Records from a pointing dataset
* BEGIN *
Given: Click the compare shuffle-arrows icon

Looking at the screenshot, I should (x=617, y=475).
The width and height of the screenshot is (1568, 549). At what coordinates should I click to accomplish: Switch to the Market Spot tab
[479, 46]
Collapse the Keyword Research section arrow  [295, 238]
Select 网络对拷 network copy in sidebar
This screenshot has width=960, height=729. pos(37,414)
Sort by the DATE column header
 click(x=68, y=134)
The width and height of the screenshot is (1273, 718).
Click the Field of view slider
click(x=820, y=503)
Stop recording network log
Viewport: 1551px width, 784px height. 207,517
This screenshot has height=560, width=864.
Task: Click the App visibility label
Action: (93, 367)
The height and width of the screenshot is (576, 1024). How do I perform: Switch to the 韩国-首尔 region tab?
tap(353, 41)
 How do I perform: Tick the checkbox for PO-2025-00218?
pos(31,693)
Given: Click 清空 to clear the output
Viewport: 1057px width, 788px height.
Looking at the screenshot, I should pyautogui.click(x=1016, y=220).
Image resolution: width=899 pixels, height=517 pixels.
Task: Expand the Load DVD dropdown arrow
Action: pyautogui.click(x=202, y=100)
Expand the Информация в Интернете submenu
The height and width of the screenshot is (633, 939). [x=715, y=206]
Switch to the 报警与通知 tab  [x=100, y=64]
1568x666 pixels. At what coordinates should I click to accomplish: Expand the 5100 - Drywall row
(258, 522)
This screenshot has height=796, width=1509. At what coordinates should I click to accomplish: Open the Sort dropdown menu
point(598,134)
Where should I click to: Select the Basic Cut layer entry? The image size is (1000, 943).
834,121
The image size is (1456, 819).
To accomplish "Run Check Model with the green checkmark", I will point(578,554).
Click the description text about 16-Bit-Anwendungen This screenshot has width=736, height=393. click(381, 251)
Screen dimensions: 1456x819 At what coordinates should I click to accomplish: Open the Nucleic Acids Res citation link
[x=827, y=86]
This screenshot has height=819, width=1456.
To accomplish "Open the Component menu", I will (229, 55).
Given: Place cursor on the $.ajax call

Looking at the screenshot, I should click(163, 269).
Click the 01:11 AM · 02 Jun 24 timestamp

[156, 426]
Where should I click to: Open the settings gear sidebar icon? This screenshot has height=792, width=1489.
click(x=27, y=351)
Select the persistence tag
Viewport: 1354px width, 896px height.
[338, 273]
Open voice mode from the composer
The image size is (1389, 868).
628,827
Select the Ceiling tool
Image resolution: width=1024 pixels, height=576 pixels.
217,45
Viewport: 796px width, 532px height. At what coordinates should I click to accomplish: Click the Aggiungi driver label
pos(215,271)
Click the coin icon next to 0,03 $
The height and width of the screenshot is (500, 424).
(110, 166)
* END *
SHORT EXERCISE: Give the part of the material above that opens with the line containing "Click the description" and closes with the line containing "will (229, 55)." as a JSON list of strings, one per line, leaving out blank lines.

RESPONSE FOR THIS EXERCISE:
[
  "Click the description text about 16-Bit-Anwendungen This screenshot has width=736, height=393. click(381, 251)",
  "Screen dimensions: 1456x819 At what coordinates should I click to accomplish: Open the Nucleic Acids Res citation link",
  "[x=827, y=86]",
  "This screenshot has height=819, width=1456.",
  "To accomplish \"Open the Component menu\", I will (229, 55)."
]